▸ Dokumen Sumber
# # # #
KODE ETIK
Kemerdekaan berpendapat, berekspresi, dan pers adalah hak asasi manusia yang dilindungi Pancasila, Undang-Undang Dasar 1945, dan Deklarasi Universal Hak Asasi Manusia PBB. Kemerdekaan pers adalah sarana masyarakat untuk memperoleh informasi dan berkomunikasi, guna memenuhi kebutuhan hakiki dan meningkatkan kualitas kehidupan manusia. Dalam mewujudkan kemerdekaan pers itu, wartawan Indonesia juga menyadari adanya kepentingan bangsa, tanggung jawab sosial, keberagaman masyarakat, dan norma-norma agama.
Dalam melaksanakan
fungsi, hak, kewajiban dan peranannya, pers menghormati hak asasi setiap orang,
karena itu pers dituntut profesional dan terbuka untuk dikontrol oleh
masyarakat.
Untuk menjamin
kemerdekaan pers dan memenuhi hak publik untuk memperoleh informasi yang benar,
wartawan Indonesia memerlukan landasan moral dan etika profesi sebagai pedoman
operasional dalam menjaga kepercayaan publik dan menegakkan integritas serta
profesionalisme. Atas dasar itu, wartawan Indonesia menetapkan dan menaati Kode
Etik Jurnalistik:
Pasal 1
Wartawan Indonesia bersikap independen, menghasilkan berita yang
akurat, berimbang, dan tidak beritikad buruk.
Penafsiran
1.
Independen berarti
memberitakan peristiwa atau fakta sesuai dengan suara hati nurani tanpa campur
tangan, paksaan, dan intervensi dari pihak lain termasuk pemilik perusahaan
pers.
2.
Akurat berarti dipercaya
benar sesuai keadaan objektif ketika peristiwa terjadi.
3.
Berimbang berarti semua
pihak mendapat kesempatan setara.
4.
Tidak beritikad buruk
berarti tidak ada niat secara sengaja dan semata-mata untuk menimbulkan
kerugian pihak lain.
Pasal 2
Wartawan Indonesia menempuh cara-cara yang profesional dalam
melaksanakan tugas jurnalistik.
Penafsiran
Cara-cara yang
profesional adalah:
1.
menunjukkan identitas
diri kepada narasumber;
2.
# # # #
▸ Daftar yang Disediakan
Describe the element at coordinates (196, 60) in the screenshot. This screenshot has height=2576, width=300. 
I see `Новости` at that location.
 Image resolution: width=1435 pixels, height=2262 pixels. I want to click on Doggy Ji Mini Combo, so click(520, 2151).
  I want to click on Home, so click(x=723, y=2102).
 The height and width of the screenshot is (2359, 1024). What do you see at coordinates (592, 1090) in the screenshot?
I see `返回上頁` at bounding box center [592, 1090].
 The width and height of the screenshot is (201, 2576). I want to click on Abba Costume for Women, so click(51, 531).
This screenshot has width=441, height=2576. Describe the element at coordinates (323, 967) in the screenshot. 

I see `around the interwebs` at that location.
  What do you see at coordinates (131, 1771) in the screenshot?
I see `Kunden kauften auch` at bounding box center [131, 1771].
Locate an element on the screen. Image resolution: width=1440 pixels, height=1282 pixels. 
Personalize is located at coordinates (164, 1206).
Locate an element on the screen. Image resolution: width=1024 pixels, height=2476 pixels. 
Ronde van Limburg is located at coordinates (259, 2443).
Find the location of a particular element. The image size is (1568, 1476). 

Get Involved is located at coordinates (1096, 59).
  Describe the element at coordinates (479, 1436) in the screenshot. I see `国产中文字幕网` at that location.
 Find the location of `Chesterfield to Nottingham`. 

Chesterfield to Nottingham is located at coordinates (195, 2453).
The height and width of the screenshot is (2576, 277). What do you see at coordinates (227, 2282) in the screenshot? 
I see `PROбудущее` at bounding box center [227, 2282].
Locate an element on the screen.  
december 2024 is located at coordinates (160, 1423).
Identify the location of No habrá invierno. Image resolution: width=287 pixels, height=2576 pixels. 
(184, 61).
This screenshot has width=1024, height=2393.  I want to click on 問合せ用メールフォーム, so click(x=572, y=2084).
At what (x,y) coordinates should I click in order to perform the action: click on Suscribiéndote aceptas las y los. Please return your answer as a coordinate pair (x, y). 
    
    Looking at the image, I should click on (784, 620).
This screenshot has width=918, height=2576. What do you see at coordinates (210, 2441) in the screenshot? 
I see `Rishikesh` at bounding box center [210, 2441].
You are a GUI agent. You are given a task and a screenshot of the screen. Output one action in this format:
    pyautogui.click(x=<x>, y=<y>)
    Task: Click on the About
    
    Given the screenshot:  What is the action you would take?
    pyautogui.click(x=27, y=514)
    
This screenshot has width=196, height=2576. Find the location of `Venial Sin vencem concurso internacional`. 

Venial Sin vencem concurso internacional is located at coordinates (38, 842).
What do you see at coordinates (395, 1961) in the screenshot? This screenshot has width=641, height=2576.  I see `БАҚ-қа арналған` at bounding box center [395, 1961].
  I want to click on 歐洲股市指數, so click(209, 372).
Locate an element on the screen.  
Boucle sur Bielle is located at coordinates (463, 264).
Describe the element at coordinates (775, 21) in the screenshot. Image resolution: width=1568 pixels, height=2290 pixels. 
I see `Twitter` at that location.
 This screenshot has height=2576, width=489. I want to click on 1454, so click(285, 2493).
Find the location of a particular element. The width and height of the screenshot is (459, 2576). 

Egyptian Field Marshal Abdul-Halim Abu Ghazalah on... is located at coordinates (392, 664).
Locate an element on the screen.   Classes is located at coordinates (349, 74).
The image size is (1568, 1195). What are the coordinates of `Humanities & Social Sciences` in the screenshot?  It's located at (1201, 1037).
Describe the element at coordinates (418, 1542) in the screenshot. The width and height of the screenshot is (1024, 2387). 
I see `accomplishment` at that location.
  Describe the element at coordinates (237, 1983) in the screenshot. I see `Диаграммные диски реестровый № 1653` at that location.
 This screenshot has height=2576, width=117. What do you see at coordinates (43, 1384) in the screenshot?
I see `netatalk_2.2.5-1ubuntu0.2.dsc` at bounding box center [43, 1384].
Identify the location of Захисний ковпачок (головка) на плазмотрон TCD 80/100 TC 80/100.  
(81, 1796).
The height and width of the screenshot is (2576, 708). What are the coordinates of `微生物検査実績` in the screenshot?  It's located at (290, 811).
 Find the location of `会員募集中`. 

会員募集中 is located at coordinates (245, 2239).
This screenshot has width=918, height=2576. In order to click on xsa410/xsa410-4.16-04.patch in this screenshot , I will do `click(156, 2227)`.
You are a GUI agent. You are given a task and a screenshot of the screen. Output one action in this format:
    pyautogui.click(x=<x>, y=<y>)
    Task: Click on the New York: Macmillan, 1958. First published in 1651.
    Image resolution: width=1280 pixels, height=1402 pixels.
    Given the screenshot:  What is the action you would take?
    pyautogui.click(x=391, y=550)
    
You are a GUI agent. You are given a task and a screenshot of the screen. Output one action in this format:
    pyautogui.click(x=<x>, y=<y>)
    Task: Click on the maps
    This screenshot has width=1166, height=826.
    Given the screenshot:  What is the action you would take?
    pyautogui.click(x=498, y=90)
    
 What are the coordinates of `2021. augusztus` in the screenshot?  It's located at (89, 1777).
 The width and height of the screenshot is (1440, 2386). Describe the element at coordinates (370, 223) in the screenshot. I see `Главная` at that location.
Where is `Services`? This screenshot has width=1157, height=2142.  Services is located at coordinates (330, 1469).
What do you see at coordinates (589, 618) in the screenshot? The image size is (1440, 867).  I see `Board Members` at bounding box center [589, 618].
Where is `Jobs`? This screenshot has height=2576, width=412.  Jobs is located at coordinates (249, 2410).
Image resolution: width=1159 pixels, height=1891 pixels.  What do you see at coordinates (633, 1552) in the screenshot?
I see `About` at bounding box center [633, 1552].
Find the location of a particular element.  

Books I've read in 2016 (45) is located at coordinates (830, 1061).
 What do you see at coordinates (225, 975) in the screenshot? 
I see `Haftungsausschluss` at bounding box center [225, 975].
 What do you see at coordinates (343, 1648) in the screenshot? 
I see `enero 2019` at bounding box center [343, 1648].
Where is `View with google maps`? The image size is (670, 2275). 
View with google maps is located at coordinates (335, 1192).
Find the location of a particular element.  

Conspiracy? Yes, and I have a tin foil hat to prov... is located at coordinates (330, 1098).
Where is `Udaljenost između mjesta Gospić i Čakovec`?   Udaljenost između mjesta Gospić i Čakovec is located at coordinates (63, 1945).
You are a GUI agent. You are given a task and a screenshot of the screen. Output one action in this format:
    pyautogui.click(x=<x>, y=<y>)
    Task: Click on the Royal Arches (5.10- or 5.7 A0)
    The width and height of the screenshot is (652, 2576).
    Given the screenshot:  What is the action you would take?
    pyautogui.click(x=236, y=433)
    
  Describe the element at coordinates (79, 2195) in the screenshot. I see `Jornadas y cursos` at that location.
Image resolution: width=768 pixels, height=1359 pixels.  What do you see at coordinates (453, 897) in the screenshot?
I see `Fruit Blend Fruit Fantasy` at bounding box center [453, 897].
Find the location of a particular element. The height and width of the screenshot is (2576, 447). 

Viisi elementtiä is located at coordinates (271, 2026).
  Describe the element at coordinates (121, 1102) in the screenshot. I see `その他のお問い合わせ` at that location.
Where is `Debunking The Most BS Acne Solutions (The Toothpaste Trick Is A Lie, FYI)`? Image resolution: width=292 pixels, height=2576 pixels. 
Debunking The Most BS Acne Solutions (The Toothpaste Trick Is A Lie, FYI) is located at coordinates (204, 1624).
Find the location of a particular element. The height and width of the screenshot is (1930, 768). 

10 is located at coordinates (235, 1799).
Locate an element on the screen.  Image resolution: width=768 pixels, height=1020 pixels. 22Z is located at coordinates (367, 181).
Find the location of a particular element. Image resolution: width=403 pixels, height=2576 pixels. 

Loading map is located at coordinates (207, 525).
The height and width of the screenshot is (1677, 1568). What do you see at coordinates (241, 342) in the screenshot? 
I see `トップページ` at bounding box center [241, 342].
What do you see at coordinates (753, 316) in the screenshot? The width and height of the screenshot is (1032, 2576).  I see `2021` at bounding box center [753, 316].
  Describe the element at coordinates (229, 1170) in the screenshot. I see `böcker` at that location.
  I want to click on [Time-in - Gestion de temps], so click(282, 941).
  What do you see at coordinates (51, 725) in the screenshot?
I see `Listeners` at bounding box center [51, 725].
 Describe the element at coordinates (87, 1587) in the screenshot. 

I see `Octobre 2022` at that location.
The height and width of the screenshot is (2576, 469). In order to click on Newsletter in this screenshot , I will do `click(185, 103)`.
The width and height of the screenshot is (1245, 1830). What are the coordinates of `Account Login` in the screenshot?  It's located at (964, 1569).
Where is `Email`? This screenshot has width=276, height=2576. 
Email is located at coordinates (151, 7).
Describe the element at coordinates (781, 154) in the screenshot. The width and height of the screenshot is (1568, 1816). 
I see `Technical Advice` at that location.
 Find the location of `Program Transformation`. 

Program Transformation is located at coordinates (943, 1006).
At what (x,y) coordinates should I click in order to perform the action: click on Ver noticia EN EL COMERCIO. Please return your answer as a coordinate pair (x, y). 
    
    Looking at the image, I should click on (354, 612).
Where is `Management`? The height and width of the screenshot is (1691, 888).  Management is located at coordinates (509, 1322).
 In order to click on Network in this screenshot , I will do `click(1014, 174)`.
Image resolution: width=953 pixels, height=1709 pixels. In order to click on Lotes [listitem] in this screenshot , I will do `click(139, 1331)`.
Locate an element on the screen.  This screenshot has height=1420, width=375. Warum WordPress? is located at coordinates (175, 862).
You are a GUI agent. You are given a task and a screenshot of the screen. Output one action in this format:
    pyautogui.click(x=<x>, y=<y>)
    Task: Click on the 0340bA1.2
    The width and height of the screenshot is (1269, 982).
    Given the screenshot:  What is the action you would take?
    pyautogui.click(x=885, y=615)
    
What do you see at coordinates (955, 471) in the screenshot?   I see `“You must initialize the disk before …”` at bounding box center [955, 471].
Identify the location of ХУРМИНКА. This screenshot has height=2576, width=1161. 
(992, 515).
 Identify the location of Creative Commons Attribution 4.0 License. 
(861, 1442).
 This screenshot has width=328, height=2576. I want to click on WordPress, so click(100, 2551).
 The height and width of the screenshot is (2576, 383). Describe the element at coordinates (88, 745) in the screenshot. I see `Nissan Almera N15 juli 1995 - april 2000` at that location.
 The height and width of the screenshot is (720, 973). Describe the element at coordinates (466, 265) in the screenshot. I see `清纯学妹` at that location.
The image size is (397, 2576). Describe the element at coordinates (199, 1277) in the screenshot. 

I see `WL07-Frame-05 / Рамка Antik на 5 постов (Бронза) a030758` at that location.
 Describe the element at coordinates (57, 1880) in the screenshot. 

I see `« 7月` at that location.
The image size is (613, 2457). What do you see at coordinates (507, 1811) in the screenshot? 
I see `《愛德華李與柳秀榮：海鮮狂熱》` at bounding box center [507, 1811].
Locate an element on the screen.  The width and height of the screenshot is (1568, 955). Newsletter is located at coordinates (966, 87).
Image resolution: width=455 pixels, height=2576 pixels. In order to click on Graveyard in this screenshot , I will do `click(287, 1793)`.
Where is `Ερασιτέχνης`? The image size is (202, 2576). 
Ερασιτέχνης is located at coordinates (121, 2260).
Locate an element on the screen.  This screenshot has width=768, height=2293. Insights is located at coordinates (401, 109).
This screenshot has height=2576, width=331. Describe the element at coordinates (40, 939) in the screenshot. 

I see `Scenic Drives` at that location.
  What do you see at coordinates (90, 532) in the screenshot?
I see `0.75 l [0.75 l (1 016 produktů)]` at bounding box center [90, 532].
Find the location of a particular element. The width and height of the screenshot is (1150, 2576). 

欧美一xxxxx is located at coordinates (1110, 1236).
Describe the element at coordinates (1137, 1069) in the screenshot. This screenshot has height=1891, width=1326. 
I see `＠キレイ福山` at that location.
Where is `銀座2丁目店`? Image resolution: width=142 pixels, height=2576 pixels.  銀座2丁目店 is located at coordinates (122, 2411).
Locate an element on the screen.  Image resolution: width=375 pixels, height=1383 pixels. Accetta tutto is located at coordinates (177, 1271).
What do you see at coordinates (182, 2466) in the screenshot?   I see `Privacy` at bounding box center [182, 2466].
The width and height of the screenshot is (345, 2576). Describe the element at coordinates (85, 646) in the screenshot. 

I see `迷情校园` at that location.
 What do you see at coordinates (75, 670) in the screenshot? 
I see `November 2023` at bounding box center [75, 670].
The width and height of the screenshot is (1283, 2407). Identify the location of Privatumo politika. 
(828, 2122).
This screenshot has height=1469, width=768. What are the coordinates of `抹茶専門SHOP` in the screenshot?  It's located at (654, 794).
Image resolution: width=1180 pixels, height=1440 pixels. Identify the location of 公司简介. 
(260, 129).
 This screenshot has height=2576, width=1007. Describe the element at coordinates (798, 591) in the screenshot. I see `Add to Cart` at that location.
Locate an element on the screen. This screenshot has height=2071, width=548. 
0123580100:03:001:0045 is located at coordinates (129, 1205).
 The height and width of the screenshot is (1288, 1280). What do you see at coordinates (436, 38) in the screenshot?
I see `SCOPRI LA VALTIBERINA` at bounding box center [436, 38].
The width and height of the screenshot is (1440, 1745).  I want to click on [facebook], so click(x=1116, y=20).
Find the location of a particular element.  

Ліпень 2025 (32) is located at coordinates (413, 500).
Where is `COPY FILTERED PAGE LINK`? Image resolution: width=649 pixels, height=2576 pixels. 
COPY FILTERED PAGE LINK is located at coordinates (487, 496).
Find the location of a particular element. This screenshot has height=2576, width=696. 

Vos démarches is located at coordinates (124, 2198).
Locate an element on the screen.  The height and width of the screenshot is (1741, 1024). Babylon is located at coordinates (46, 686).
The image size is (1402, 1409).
# # # #
▸ Permintaan Tugas 1
Dalam kode etik jurnalistik, apa arti istilah "berimbang"?
▸ Permintaan Tugas 2
Teruskan kode etik jurnalistik dari bagian terakhir yang tersedia.
Daftar tersebut merupakan bahan tersendiri yang tidak berkaitan dengan kode etik jurnalistik.

▸ Hasil Latihan 1
Berimbang berarti semua pihak mendapat kesempatan setara.

▸ Hasil Latihan 2
menghormati hak privasi;
3.
tidak menyuap;
4.
menghasilkan berita yang
faktual dan jelas sumbernya;
5.
rekayasa pengambilan dan
pemuatan atau penyiaran gambar, foto, suara dilengkapi dengan keterangan
tentang sumber dan ditampilkan secara berimbang;
6.
menghormati pengalaman
traumatik narasumber dalam penyajian gambar, foto, suara;
7.
tidak melakukan plagiat,
termasuk menyatakan hasil liputan wartawan lain sebagai karya sendiri;
8.
penggunaan cara-cara
tertentu dapat dipertimbangkan untuk peliputan berita investigasi bagi
kepentingan publik.
Pasal 3
Wartawan Indonesia selalu menguji informasi, memberitakan secara
berimbang, tidak mencampurkan fakta dan opini yang menghakimi, serta menerapkan
asas praduga tak bersalah.
Penafsiran
1.
Menguji informasi
berarti melakukan check and recheck tentang kebenaran informasi itu.
2.
Berimbang adalah
memberikan ruang atau waktu pemberitaan kepada masing-masing pihak secara
proporsional.
3.
Opini yang menghakimi
adalah pendapat pribadi wartawan. Hal ini berbeda dengan opini interpretatif,
yaitu pendapat yang berupa interpretasi wartawan atas fakta.
4.
Asas praduga tak
bersalah adalah prinsip tidak menghakimi seseorang.
Pasal 4
Wartawan Indonesia tidak membuat berita bohong, fitnah, sadis, dan
cabul.
Penafsiran
1.
Bohong berarti sesuatu
yang sudah diketahui sebelumnya oleh wartawan sebagai hal yang tidak sesuai
dengan fakta yang terjadi.
2.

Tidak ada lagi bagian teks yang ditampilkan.